Mais la différence n´est pas lourde qui sépare l´assassin de la rue Porte-Vieille
du plus pur révolutionnaire. Le mal est le même. Soi d´abord. Soi… Son bien
être. Portefeuille ou idéologie, peu importe. Le résultat est identique. On
pille, on torture, on tue. Le voilà, le grand mal, le mal à détruire».
Le Grand Mal a connu un énorme
succès critique, on l´a vu, lors de sa parution – il a même été traduit en
anglais par Ann-Yvette et Alan Stewart sous le titre The Harm is Done*, chez
Jonathan Cape-, mais il fut lui aussi éclipsé par la suite en raison de la
quarantaine éditoriale qui a touché Jean Forton après Les sables mouvants. Pourtant,
lors de la mort de cet immense écrivain, Jacques Brenner, l´éditeur Dominique
Gaultier, et une nouvelle génération de critiques comme Raphaël Sorin et Jérôme
Garcin ont rappelé l´importance et de ce roman et de toute l´œuvre de Jean Forton.
Comme l´écrit Catherine
Rabier-Darnaudet dans sa belle postface de cette nouvelle édition de ce grand
roman, Jean Forton a su parler de la jeunesse avec une lucidité d´autant plus
remarquable qu´elle mettait en évidence, dix ans avant, le malaise à l´origine
de la révolte de 1968. Et, à la fin de cette même postface, elle rend hommage à
Jean Forton d´une manière encore plus expressive : « La jeunesse du Grand
Mal ne nous parle pas seulement de ces années où la France se réveillait de son
cauchemar de la guerre : elle nous parle aussi d´une insatisfaction qui
traverse les siècles, celle des enfants qui rêvent de pureté et de beauté, mais
se heurtent aux limites et aux laideurs de la réalité des adultes. Ce dont
Forton ne s´est, apparemment, jamais remis».

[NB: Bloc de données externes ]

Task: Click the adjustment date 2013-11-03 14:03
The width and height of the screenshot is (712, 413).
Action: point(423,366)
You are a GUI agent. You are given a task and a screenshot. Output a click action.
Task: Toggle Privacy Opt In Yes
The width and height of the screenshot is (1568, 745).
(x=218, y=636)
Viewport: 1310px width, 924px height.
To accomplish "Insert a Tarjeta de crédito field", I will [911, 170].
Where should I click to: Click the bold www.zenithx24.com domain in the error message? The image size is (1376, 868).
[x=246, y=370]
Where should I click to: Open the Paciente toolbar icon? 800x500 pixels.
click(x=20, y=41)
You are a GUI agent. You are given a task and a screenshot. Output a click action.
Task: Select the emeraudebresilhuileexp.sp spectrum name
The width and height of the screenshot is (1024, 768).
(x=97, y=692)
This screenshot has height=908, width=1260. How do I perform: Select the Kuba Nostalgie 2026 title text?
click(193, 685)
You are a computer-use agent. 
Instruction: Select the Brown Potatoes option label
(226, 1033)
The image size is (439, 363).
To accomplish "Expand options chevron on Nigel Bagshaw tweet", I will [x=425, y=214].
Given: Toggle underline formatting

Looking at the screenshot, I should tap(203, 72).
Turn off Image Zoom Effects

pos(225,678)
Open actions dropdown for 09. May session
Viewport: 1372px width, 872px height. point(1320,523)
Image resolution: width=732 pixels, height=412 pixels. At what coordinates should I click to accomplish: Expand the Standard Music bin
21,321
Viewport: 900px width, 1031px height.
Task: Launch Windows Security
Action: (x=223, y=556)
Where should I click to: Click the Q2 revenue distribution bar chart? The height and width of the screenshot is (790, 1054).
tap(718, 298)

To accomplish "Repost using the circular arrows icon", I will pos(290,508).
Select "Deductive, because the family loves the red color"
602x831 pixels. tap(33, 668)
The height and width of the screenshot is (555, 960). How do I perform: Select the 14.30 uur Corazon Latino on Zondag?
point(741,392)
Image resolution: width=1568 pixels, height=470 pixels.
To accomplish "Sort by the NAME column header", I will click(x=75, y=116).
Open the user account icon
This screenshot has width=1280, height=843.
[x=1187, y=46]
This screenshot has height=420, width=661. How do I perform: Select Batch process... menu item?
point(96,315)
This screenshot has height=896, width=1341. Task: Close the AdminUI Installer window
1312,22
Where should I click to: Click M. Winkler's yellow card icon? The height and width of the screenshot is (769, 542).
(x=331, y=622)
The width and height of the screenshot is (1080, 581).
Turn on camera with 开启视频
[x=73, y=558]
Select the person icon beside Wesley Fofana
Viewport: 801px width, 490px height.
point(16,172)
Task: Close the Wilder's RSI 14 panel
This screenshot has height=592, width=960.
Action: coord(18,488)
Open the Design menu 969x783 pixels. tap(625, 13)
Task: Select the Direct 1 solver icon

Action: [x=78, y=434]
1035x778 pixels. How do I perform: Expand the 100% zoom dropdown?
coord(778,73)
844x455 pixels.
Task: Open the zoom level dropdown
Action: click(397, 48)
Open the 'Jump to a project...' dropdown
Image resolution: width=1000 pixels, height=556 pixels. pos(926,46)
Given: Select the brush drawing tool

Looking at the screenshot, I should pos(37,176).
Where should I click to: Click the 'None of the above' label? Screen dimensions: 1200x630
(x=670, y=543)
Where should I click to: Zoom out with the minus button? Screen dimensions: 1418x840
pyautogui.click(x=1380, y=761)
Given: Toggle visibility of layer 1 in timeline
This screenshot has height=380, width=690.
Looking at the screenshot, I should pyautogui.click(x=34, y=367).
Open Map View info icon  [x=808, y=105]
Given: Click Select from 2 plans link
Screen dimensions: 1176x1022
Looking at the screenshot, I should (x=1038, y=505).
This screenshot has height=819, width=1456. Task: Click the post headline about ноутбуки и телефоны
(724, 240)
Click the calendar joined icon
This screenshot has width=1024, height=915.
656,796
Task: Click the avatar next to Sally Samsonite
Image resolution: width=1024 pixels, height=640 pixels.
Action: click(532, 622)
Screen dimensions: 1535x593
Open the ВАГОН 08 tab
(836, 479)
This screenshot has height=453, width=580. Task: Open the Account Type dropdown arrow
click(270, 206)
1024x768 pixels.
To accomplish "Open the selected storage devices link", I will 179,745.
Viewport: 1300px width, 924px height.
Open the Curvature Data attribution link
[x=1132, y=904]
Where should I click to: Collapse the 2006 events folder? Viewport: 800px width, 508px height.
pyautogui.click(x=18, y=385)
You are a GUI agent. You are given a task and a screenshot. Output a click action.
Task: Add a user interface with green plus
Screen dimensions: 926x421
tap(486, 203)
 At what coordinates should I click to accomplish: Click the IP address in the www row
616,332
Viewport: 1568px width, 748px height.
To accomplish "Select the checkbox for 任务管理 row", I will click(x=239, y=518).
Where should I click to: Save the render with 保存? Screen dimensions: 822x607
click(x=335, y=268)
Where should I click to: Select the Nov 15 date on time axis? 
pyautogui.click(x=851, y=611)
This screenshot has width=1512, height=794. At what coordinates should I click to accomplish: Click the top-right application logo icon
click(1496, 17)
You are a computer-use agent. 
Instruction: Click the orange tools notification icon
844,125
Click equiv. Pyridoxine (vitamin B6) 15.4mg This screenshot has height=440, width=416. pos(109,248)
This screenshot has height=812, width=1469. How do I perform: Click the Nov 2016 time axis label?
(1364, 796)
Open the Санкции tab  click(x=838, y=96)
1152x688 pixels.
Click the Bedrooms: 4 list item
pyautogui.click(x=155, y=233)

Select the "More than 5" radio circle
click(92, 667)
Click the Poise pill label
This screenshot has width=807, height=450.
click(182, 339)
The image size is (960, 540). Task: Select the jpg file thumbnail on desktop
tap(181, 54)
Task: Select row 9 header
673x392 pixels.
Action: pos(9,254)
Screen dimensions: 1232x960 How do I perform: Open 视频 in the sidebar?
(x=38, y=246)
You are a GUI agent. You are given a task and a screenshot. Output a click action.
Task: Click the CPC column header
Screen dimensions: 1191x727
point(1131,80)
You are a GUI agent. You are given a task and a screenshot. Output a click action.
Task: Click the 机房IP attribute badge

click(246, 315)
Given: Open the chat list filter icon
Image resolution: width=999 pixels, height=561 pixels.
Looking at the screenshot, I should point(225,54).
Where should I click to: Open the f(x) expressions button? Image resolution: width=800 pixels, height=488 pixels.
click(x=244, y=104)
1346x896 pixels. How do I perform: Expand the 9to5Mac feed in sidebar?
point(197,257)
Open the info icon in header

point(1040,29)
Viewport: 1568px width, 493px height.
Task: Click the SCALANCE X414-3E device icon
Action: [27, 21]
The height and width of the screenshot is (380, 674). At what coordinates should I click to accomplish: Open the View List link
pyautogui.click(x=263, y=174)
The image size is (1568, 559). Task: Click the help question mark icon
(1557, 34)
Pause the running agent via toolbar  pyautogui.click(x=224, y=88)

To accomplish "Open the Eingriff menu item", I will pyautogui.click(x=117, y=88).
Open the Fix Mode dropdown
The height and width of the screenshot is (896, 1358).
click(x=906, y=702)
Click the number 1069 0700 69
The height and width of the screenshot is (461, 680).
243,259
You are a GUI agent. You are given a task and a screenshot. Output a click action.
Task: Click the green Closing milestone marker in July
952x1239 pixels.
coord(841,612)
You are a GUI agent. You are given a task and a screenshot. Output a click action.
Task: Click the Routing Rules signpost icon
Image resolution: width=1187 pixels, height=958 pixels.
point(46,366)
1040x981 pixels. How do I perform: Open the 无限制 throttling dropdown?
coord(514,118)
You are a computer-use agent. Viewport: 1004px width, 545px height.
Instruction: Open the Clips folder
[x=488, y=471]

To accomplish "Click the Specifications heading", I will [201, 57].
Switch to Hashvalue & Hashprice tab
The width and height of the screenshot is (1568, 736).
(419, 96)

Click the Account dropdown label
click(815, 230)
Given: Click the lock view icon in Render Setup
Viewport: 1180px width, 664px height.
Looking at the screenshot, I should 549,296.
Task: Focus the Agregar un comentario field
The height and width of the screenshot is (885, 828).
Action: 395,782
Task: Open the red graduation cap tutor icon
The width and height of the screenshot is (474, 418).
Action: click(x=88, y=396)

*L´édition de poche de 1964 chez Panther Books avait le sous- titre suggestif
de «a frightening novel of corrupt innocence («Un effrayant roman sur la
corruption de l´innocence»).
Jean Forton, Le Grand Mal,
postface de Catherine Rabier Darnaudet, L´Eveilleur, Bordeaux, février 2018
(première édition : Gallimard, 1959).